Preferably, the electric quantity equalization control system further comprises a plurality of switch modules and a plurality of power conversion modules; each battery pack is correspondingly provided with a switch module and a power conversion module, the first end of the switch module is connected with the bus, the second end of the switch module is connected with the first end of the power conversion module, and the second end of the power conversion module is connected with the battery pack;
step S20 specifically includes:
s2011, the detecting module detects whether the electric quantity difference of any two battery packs exceeds a first difference threshold, if yes, then step S2012 is executed;
s2012, the controller generates a first control instruction;
s2013, the controller sends the first control instruction to switch modules of the two target battery packs;
s2014, the switch modules of the two target battery packs control the second ends of the switch modules of the two target battery packs to be communicated with the first ends according to the first control instruction, and then the power conversion module is called;
s2015, the power conversion module balances the electric quantity of the two target battery packs to be consistent.

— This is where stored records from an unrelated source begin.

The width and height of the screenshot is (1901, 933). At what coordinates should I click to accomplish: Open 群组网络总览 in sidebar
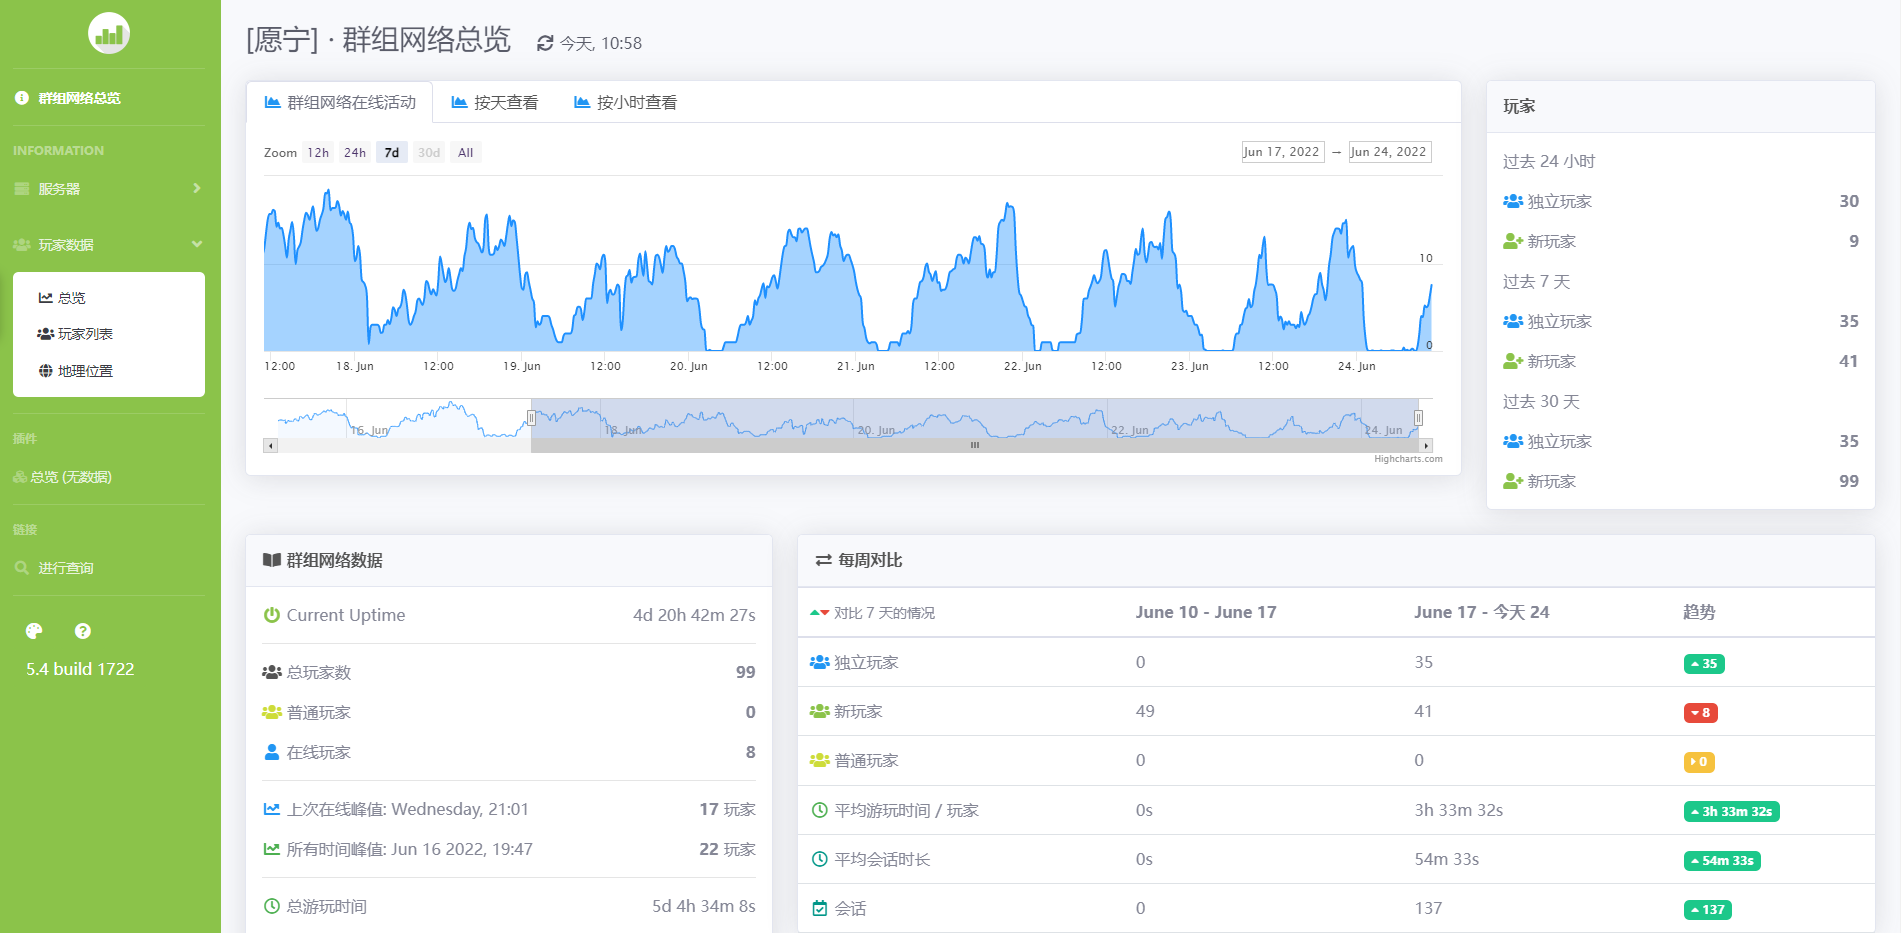79,98
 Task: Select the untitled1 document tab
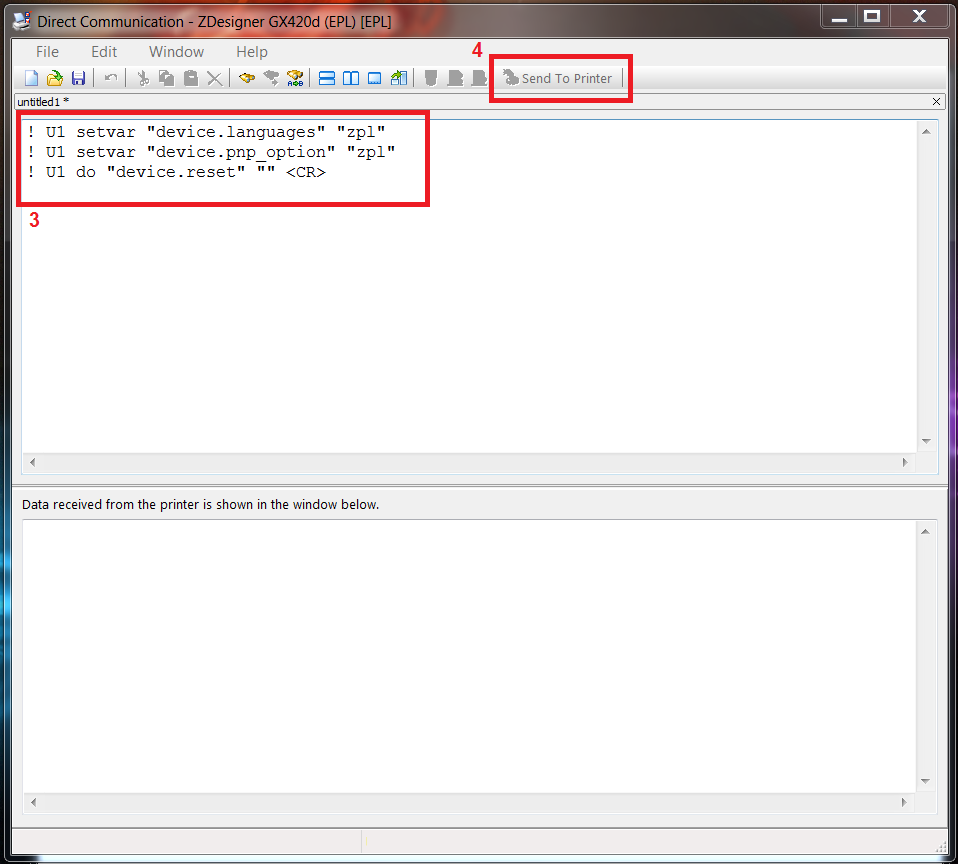[42, 101]
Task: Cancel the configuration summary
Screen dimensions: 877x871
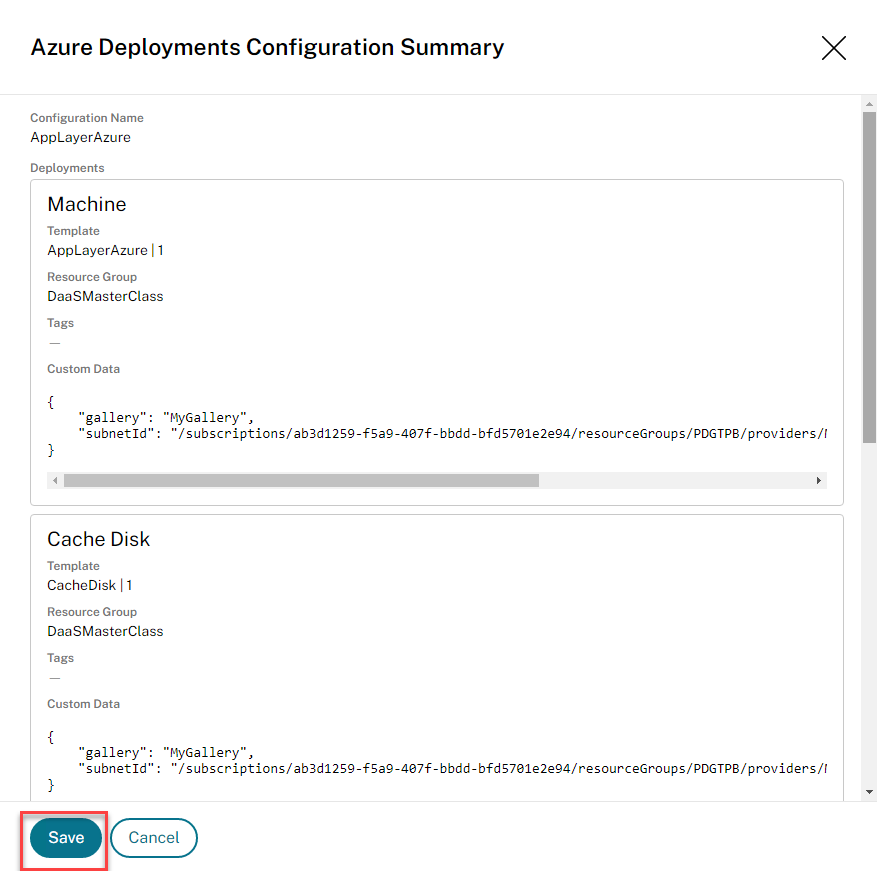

Preferably, each battery pack includes a plurality of single batteries, and after step S10, the method for controlling power balance further includes:
s11, the battery electric quantity obtaining module obtains electric quantity data of each single battery in any battery pack;
s12, the detection module detects whether the electric quantity difference value of any two single batteries exceeds a second difference threshold value according to the electric quantity data of each single battery, if yes, the step S13 is executed;
and S13, the controller sequentially controls and connects the single batteries with highest electric quantity or lowest electric quantity in any battery pack, and balances the consistency of the electric quantity of each single battery in any battery pack.
Preferably, the electric quantity equalization control system further includes a plurality of switch matrixes, one switch matrix is correspondingly arranged for each battery pack, a first end of each switch matrix is connected with a second end of the power conversion module, and the second end of each switch matrix and a third end of each switch module are respectively connected with the battery pack;
step S11 specifically includes:
s1111, the detecting module detects whether the electric quantity difference of any two single batteries exceeds a second difference threshold, if yes, execute step S1112;
s1112, the controller generates a second control instruction;
s1113, the controller sends the second control instruction to a switch module of any battery pack and a switch matrix of any battery pack;
s1114, the switch module of any battery pack controls the second end and the third end of the switch module of any battery pack to be communicated according to the second control instruction;
s1115, sequentially communicating the power conversion module of any battery pack and the single battery with highest electric quantity or lowest electric quantity in any battery pack through the switch matrix of any battery pack according to the second control instruction;
and S1116, the power conversion module of any battery pack balances the single battery with the highest electric quantity or the lowest electric quantity and the electric quantity of each single battery in any battery pack until the electric quantity of each single battery in any battery pack is consistent.
The positive progress effects of the invention are as follows: the electric quantity equalization control system of the battery system can solve the problem of battery equalization in the plug box so as to adapt to the requirement of large-scale lithium battery energy storage, can solve the problem of electric quantity equalization of single batteries in the plug box, only needs one set of circuit, and can greatly reduce the cost of the equalization device.
Drawings
Fig. 1 is a schematic block diagram of a power balance control system of a battery system according to embodiment 1 of the present invention.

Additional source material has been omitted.